If you find yourself having more than 8 dependencies, then your class is probably doing more than one thing and could be split into two separate classes.
Avoid static methods and classes. They cannot be mocked for unit testing. Instead, use Singleton classes (single instance for the whole application) or extension methods. You can make rare exceptions only if the class does something very specific and predictable with no side-effect.

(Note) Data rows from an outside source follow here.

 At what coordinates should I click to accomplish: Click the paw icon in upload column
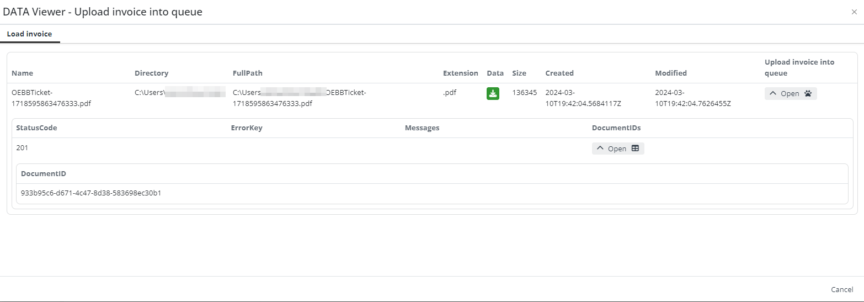click(808, 94)
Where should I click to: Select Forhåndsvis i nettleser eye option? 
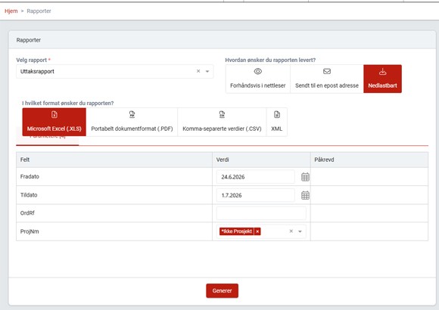point(257,79)
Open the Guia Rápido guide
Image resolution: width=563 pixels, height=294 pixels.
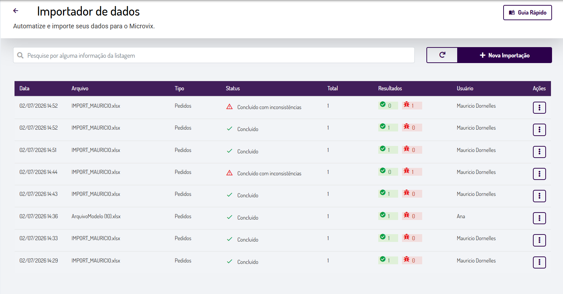pos(527,12)
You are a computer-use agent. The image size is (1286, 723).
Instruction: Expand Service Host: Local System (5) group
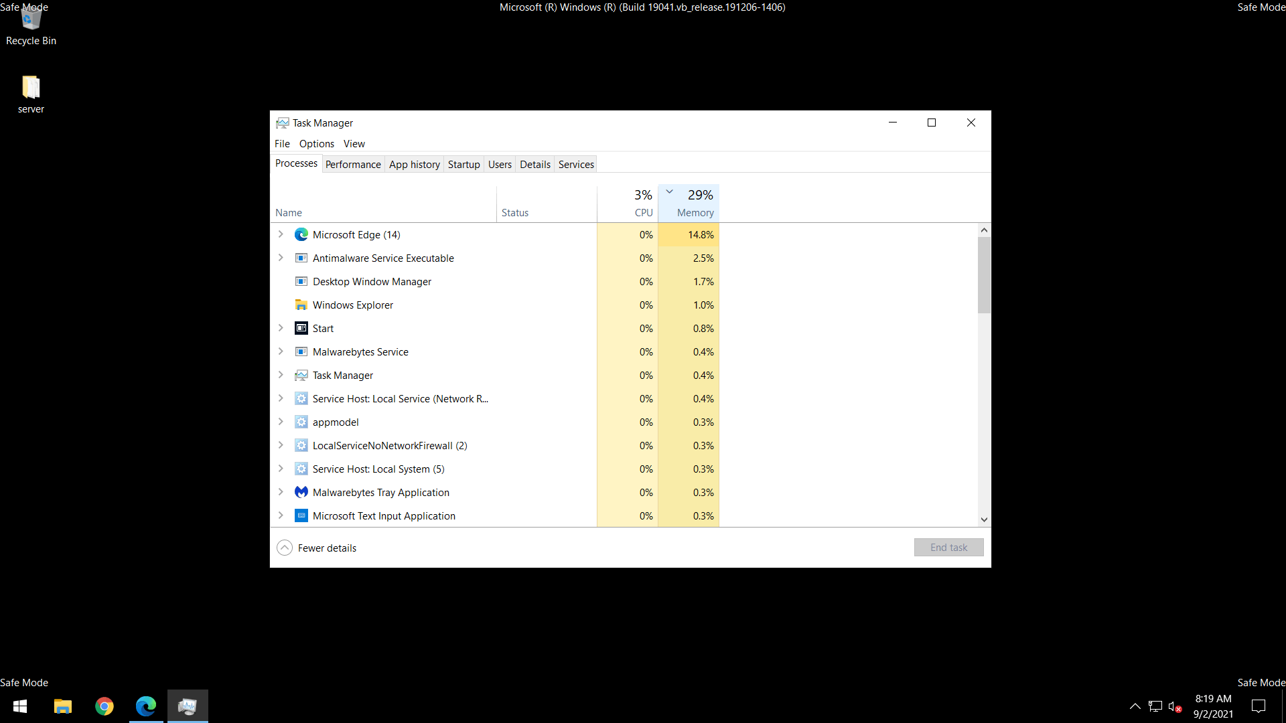[x=281, y=469]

I made an exception for GlobalErrorHandler. I'm not trying to test that class either, and it gets used only during app initialization so it has no impact on my tests.
Do not create extension methods that have dependencies. These will be very difficult to unit test. If you make an exception, make sure it won't cause trouble for unit testing.
Another rule of thumb is to avoid new
keyword in your code. New classes should generally be injected in the constructor, or if you need to create multiple instances, you will inject a Factory in your constructor that is responsible for creating instances. Here's a sample Factory. The class to create has dependencies, and the factory is responsible for filling those dependencies. The only occasion where it is OK to use the new
keyword is for well-encapsulated objects that have no side-effects.
For configurable settings, you'll generally want to use the standard Options pattern. That document is a bit scary. Basically, your class takes IOptions<MySettings>
as a constructor parameter, which, in the simplest case, can be set with Options.Create(new MySettings())
. IOptions exposes a single method: Value. You need to respect this pattern particularly if you code can ever be used from an ASP.NET project. To use this, you need a reference to Microsoft.Extensions.Options
.
For a desktop application that saves its settings into a XML configuration file, I also created a SettingsProvider that handles the data, along with a design-time version that doesn't load nor save settings to the hard drive. I then use it in my project like this, alongside a design-time version. I then register both the runtime and design-time SettingsProvider into my Dependency Injection Container.